Global economic data are on an upswing reflected in the Relative Performance Index (RPI) which is at plus 15. Signs last week that the Eurozone economy might have been stronger than expected in December boosted the region’s RPI to 23 and the index less prices (RPI-P) to a solid 50. However, while such readings may help to reduce pressure for an early cut in key ECB interest rates, still declining core inflation ensures that the door to monetary easing later in the year remains open.
In line with the Eurozone, UK economic activity looks likely to have surprised on the upside at year-end. Fourth quarter GDP growth will still be weak but with both the RPI and RPI-P climbing to 19, the BoE finds itself with a little more time to contemplate the appropriate pace of any interest rate cuts. To this end, financial markets have tempered their previous aggressive easing expectations.

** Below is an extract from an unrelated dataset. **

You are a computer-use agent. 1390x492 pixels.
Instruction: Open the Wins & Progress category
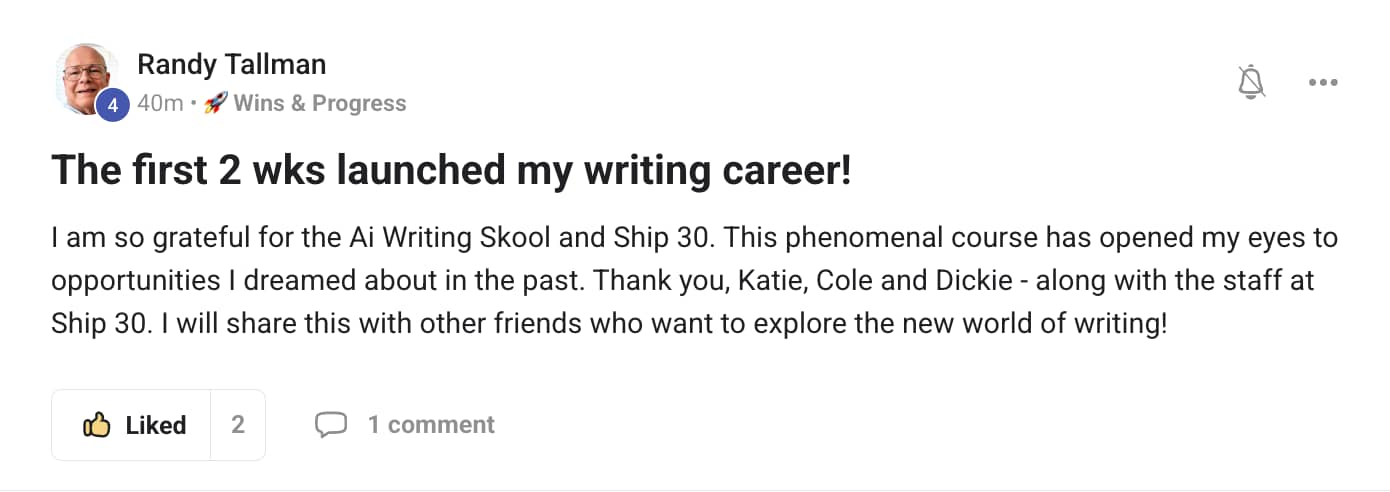click(x=320, y=103)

In Switzerland, the outperformance of the real economy that characterized the closing months of 2023 has carried over into the New Year. Even so, there remains a sizeable gap between the RPI-P (30) and the RPI (0) showing that recent inflation surprises are still on the downside. This suggests that while the next move in the SNB’s policy rate will almost certainly be down, it may not be until the second quarter.
In China, an unexpectedly marked pick-up in economic momentum last month was enough to boost the RPI and RPI-P to minus 7 and zero respectively. The broad picture still looks quite sluggish but following a string of disappointingly soft data, these latest readings will lift hopes that 2024 will deliver a much-improved performance.

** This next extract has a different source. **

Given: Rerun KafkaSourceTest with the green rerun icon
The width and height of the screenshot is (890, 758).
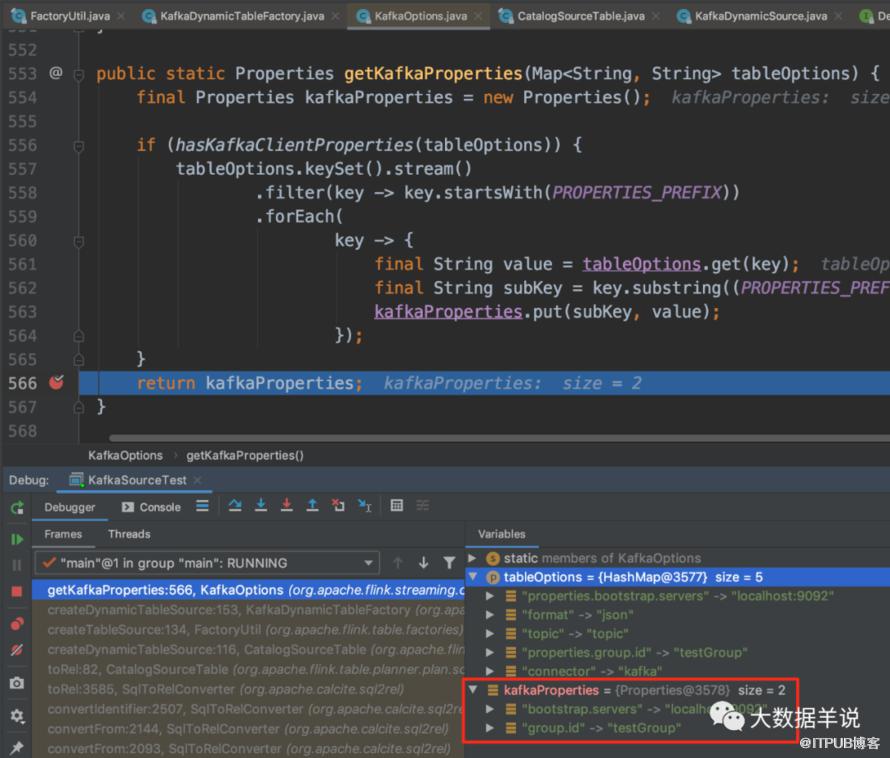Looking at the screenshot, I should pyautogui.click(x=17, y=508).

A strong December employment report helped lift the US RPI to 30 both overall and less prices. Extended strength at this pace could forestall the Fed’s anticipated rate cut. Canada’s employment report was less favorable and left the RPI within the consensus range at minus 5, but when excluding what have been higher-than-expected inflation readings, the score drops to minus 23. Weak growth combined with high inflation would leave the Bank of Canada out on a limb.